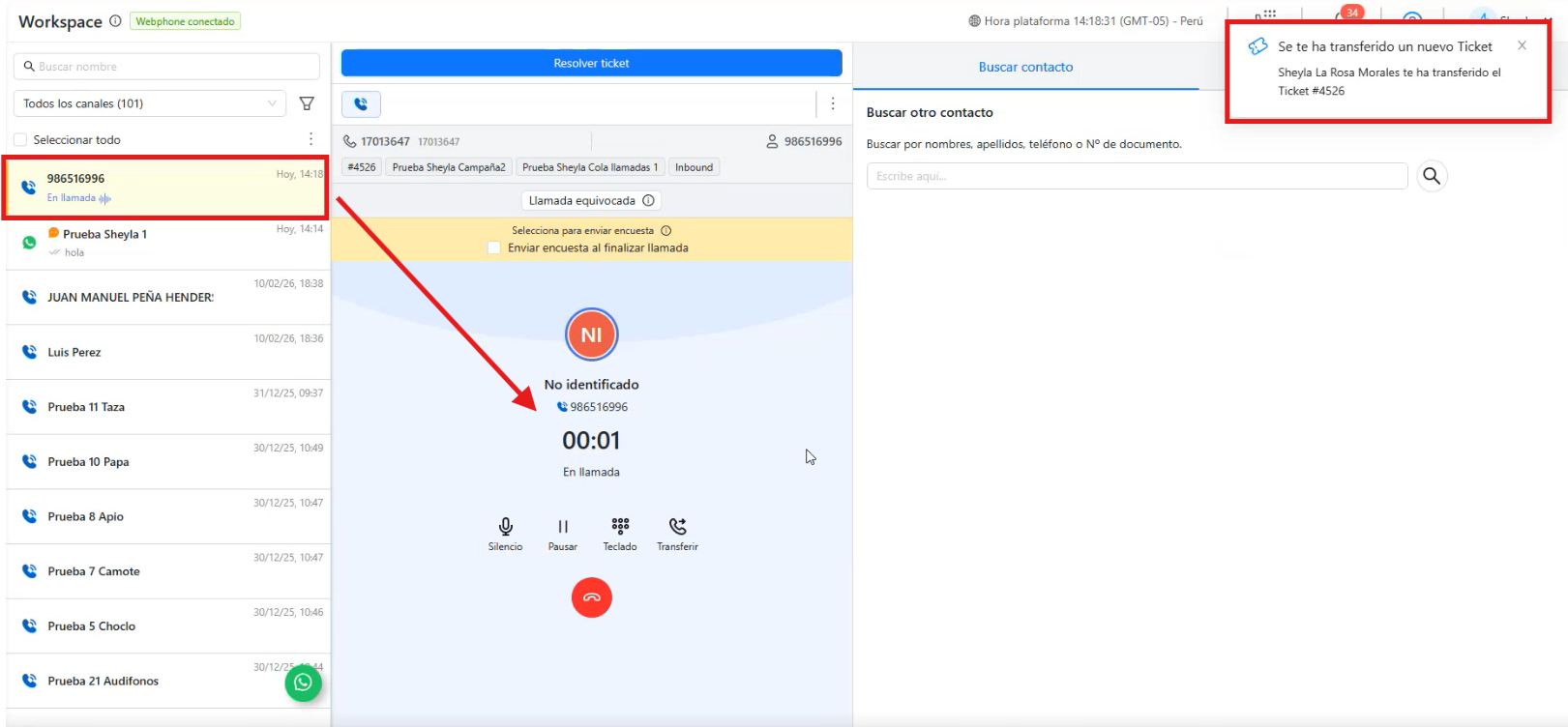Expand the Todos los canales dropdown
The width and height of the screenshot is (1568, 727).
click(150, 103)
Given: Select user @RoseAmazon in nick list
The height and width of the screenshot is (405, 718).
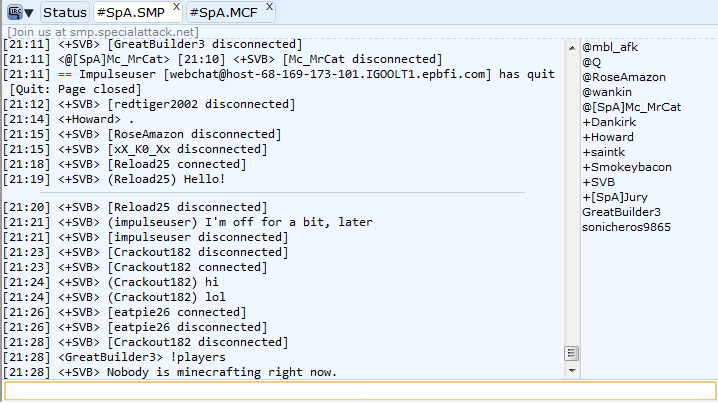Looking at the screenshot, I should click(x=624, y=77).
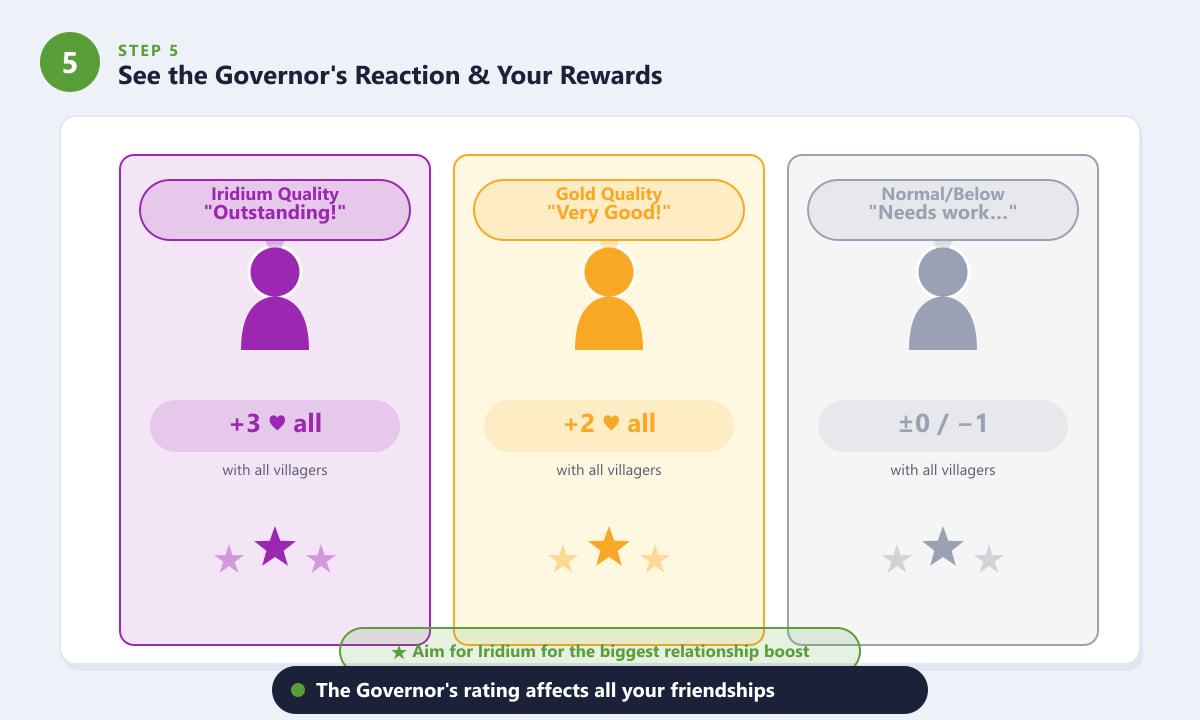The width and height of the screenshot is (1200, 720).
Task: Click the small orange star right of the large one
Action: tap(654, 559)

--

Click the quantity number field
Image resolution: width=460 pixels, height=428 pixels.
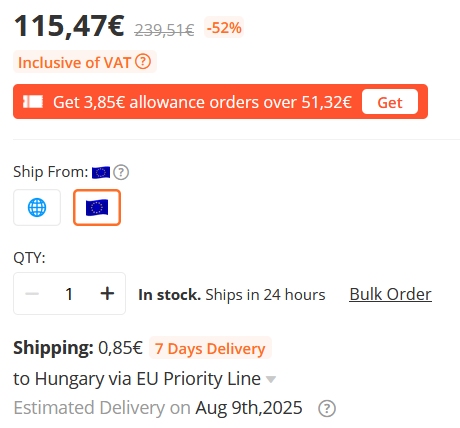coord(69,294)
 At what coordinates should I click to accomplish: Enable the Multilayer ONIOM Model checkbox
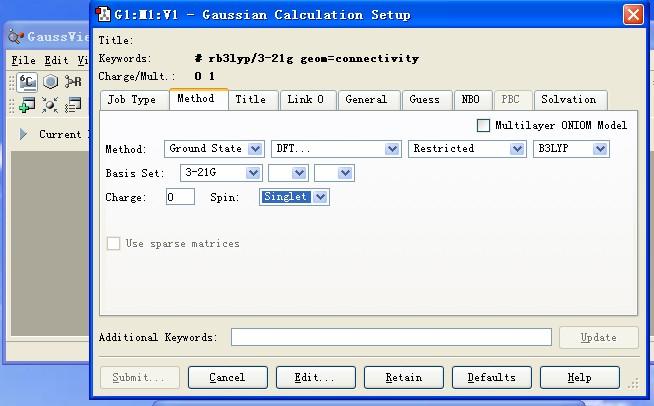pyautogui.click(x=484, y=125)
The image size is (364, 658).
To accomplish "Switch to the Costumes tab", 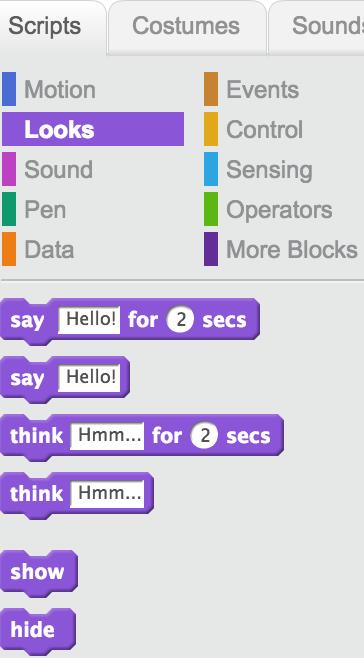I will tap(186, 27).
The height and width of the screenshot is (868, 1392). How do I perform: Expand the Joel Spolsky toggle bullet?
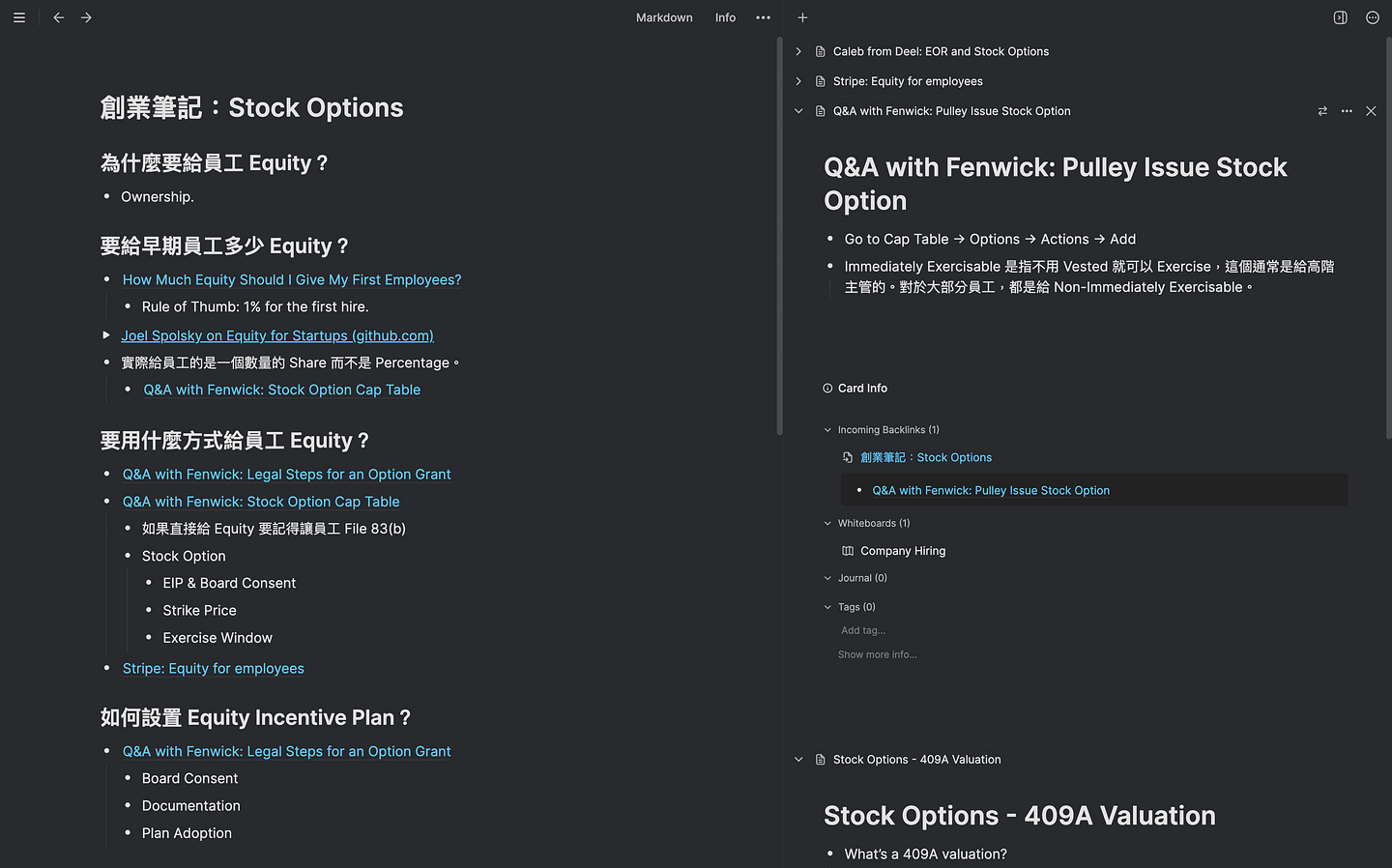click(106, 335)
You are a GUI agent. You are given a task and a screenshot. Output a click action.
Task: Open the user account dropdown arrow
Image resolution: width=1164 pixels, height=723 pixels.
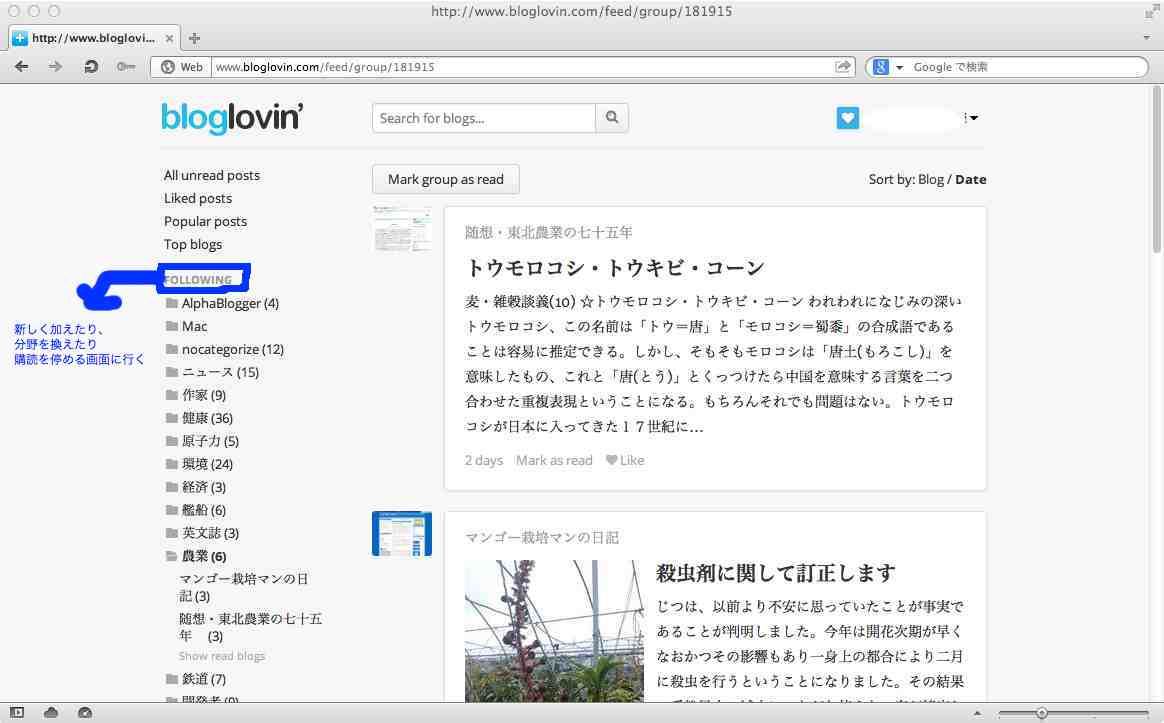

* _EXERCISE_: Retype exactly the span of lines from the one with "Task: Open the user account dropdown arrow" through the one with "Image resolution: width=1164"; include both ends and omit the rest of the material.

* _OUTPUT BELOW_:
Task: Open the user account dropdown arrow
Image resolution: width=1164 pixels, height=723 pixels.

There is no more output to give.